Monstres et merveilles

CocoRosie nous convie une fois de plus dans son monde parallèle.

À l'instar de l'image réalisée par les photographes français Pierre et Gilles pour la pochette de The Adventures of Ghosthorses & Stillborn, l'univers des soeurs Sierra (Rosie) et Bianca (Coco) Cassidy est singulier et surréaliste, à la fois enfantin et glauque. Dans une campagne luxuriante, on voit les deux femmes à bord d'une barque, vêtues de robes noires. L'une regarde l'homme agenouillé auprès d'elle qui lui tend un gâteau d'anniversaire, l'autre tient une poupée de chiffon et présente un regard triste, perdu au loin. Un cheval jouet est tombé à leurs pieds et, derrière elles, deux cygnes noirs semblent suivre leur embarcation.

Amies de Devendra Banhart et Antony & The Johnsons, elles se sont souvent vues liées à la scène dite néo-folk à laquelle on associe aussi des artistes comme Joanna Newsom ou Animal Collective. Mais la vérité, c'est que ces filles ne font partie d'aucune catégorie tant leur oeuvre est insaisissable. Normal, quand on sait que leur entrée dans le monde de la musique fut un pur hasard, et qu'il y a à peine quatre ans, alors que les deux soeurs d'origine américaine se revoyaient après près de dix ans de séparation, elles n'avaient aucune intention de faire des albums. Tout a commencé quand Bianca, alors en voyage autour du monde, a fait escale chez sa grande soeur qui étudiait alors l'opéra à Paris. Avec les moyens du bord et tout se qui traînait autour d'elles, elles ont créé le petit bijou baroque qu'est La Maison de mon rêve. «Notre premier album n'était pas un accident artistiquement parlant, puisque l'art fait partie de nos existences depuis toujours, explique Bianca. Ce qui fut un accident, c'est que nos expériences prennent à ce moment-là la forme d'un album et que ça tombe entre les mains d'une étiquette de disques.»

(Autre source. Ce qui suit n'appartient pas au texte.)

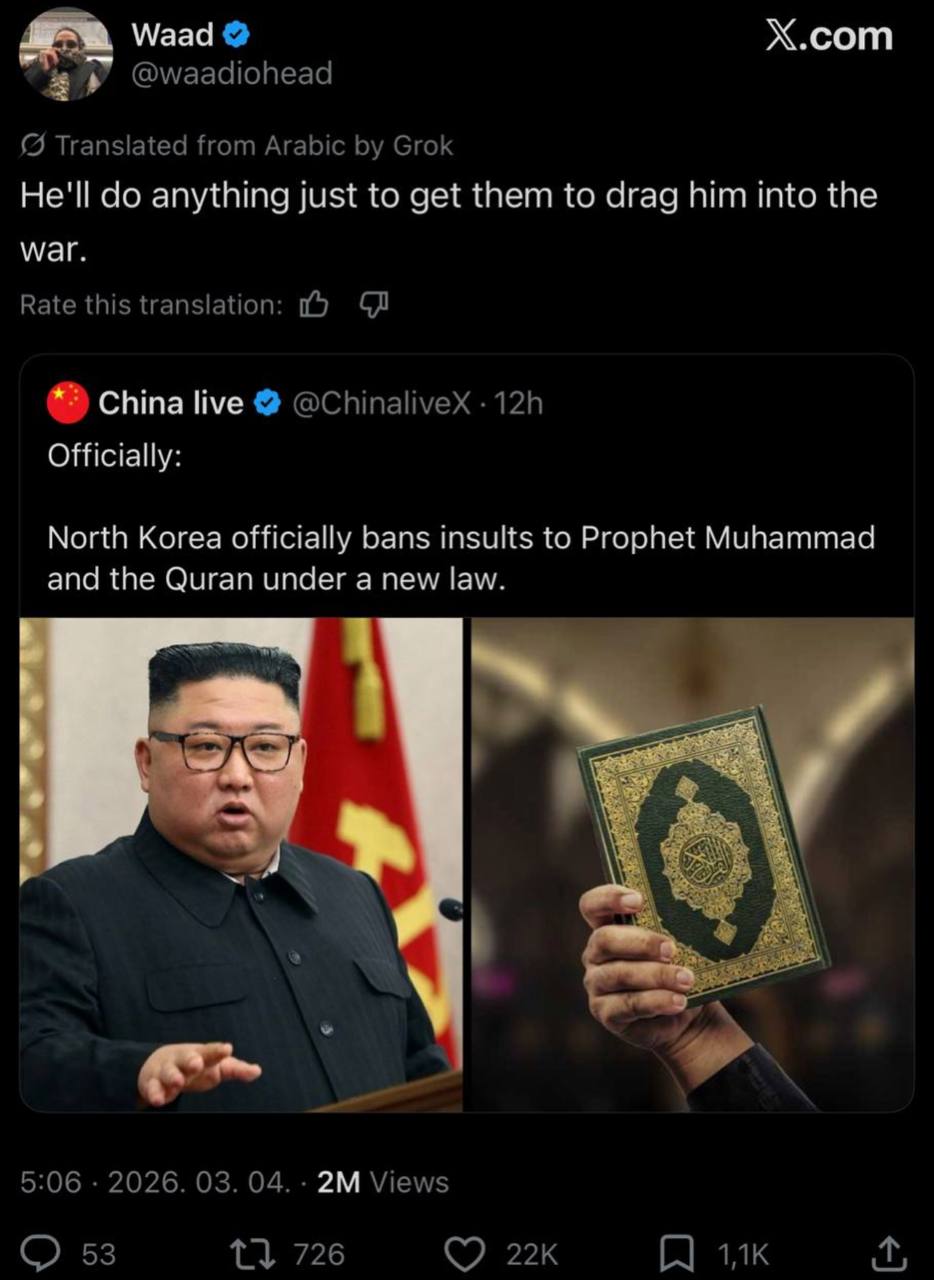The width and height of the screenshot is (934, 1280).
Task: Click Waad's blue verified badge
Action: (x=236, y=35)
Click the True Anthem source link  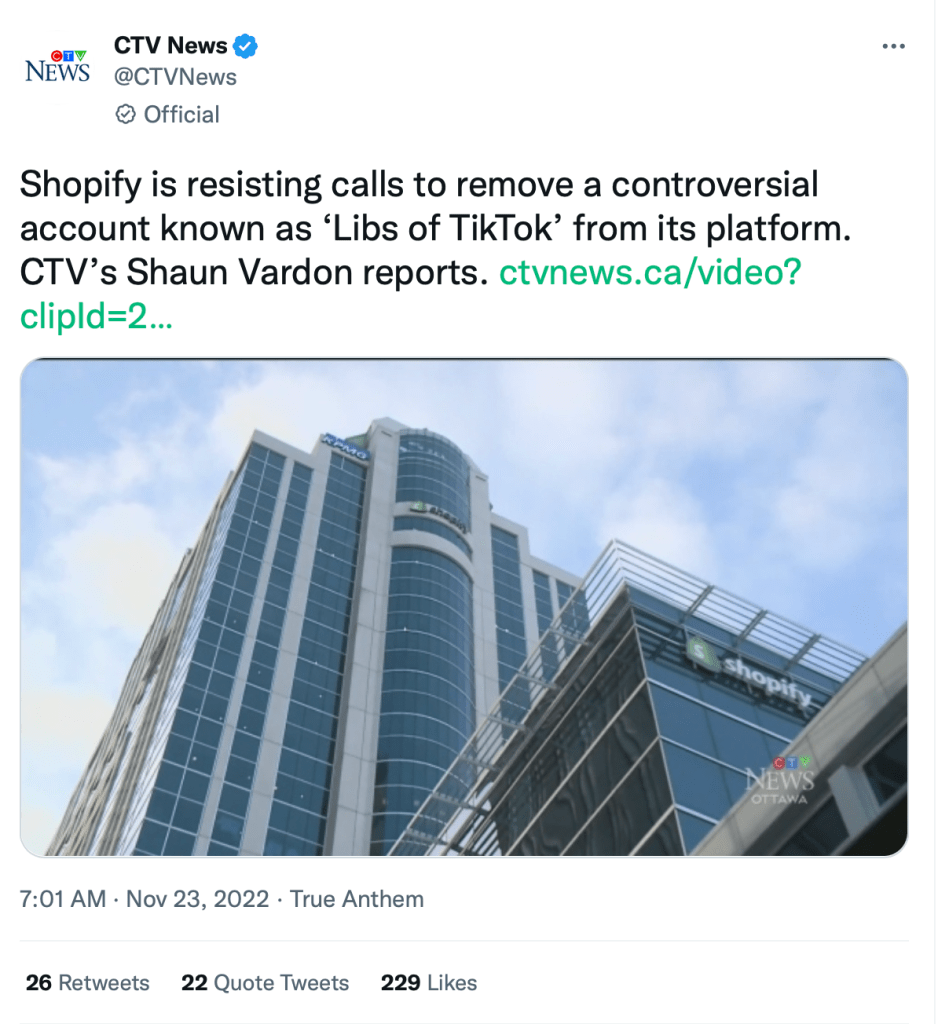coord(357,899)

Il émane de The Adventures of Ghosthorses & Stillborn des atmosphères fragiles et étranges, mais contrairement à leurs précédentes créations, ce troisième disque s'avère moins bricolé et plus accessible. Les mélodies y sont plus solides et les textures, plus variées et plus colorées. Des cris d'animaux, des clochettes de bicyclette, une panoplie de sons produits par des instruments jouets et deux voix distinctives, celle d'une cantatrice et l'autre, plus maladroite, ressemblant à une voix d'enfant, se mêlent à du folk, du hip-hop, de l'opéra et du gospel.

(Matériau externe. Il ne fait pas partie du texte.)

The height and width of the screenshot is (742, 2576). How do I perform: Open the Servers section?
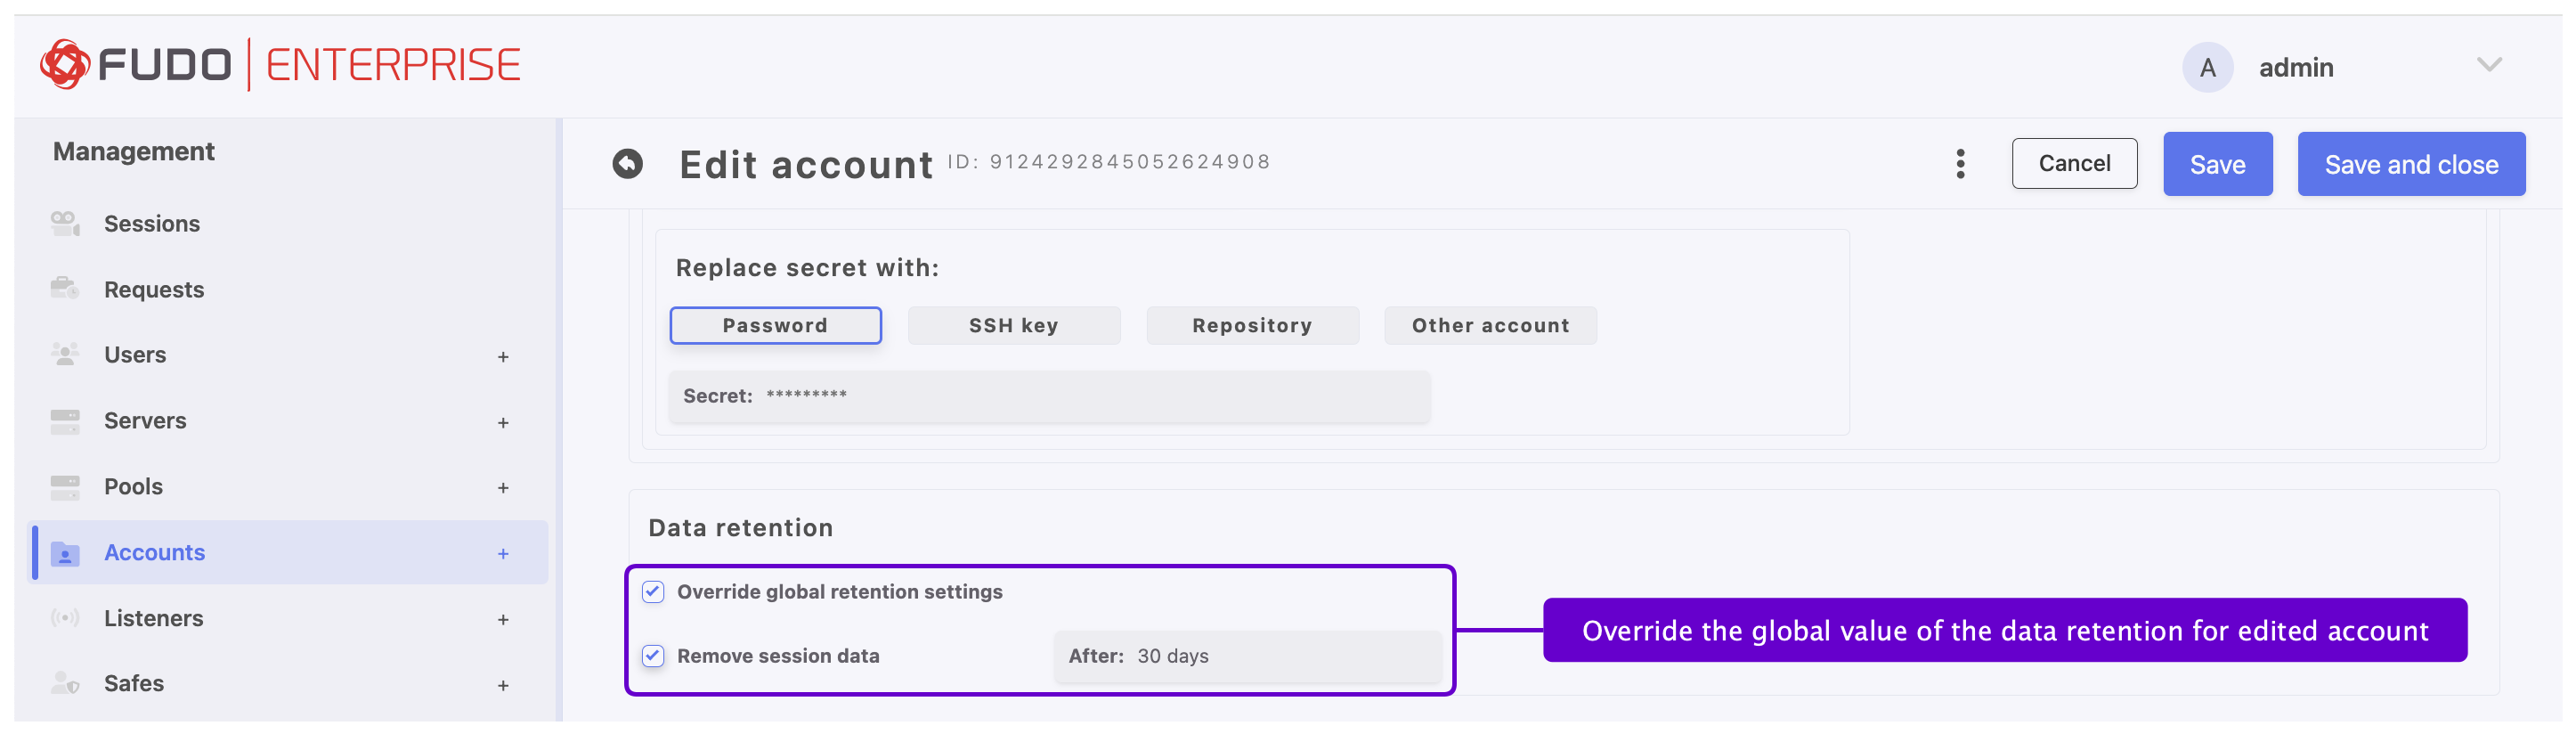(145, 420)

Pour la composition et l'enregistrement, les frangines se sont rendues dans le Sud de la France: «Nous étions seules et nous travaillions dans une vieille ferme la nuit alors que tous les fermiers dormaient. L'atmosphère des lieux a vraiment influencé l'album. On entendait les lamentations d'un cheval malade qui est devenu notre personnage principal: le Ghost Horse.»

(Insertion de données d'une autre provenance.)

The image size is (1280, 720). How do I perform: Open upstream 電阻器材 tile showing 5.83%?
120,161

Pour apporter la touche finale à l'album, elles ont eu besoin de se trouver loin de ce lieu «hanté»: «Nous avons terminé l'album en Islande dans un studio à la fine pointe de la technologie. Nous n'en sortions qu'à de rares moments pour nous balader dans d'immenses champs de lave, alors nous nous sentions comme dans un vaisseau spatial, c'était très surréaliste.» Il n'en fallait pas plus pour créer cet album qui nous transporte dans une dimension à des lieues de notre réalité.